(Saved data entries)
++++++++++++++++++++
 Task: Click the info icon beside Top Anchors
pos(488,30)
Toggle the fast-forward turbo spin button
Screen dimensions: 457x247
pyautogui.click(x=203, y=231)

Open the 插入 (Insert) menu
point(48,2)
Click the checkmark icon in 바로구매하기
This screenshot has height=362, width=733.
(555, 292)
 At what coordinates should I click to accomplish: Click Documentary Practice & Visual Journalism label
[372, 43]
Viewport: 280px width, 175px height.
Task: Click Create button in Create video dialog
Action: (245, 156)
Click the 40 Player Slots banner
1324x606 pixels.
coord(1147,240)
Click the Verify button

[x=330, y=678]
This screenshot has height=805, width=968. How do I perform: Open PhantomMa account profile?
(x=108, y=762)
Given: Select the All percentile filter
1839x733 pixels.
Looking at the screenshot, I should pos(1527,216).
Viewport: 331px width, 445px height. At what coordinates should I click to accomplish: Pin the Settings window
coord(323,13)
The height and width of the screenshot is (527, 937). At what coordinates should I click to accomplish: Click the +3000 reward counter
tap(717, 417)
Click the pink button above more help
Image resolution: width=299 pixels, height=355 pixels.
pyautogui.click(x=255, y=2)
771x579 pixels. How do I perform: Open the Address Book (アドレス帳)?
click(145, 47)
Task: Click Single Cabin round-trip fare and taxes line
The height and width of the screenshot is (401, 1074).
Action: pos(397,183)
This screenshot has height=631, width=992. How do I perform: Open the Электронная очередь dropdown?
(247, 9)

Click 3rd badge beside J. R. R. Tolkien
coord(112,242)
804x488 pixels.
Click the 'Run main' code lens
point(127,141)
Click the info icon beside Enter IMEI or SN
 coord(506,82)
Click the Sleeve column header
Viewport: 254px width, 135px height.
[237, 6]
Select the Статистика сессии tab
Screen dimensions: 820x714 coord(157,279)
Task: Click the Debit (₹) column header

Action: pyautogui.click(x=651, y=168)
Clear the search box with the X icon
++++++++++++++++++++
> Task
Lines from the one that contains "Click 3rd badge beside J. R. R. Tolkien" through the final line of the entries must be duplicated exactly, and no other lines.

> Solution
Click 3rd badge beside J. R. R. Tolkien
coord(112,242)
804x488 pixels.
Click the 'Run main' code lens
point(127,141)
Click the info icon beside Enter IMEI or SN
 coord(506,82)
Click the Sleeve column header
Viewport: 254px width, 135px height.
[237, 6]
Select the Статистика сессии tab
Screen dimensions: 820x714 coord(157,279)
Task: Click the Debit (₹) column header

Action: pyautogui.click(x=651, y=168)
Clear the search box with the X icon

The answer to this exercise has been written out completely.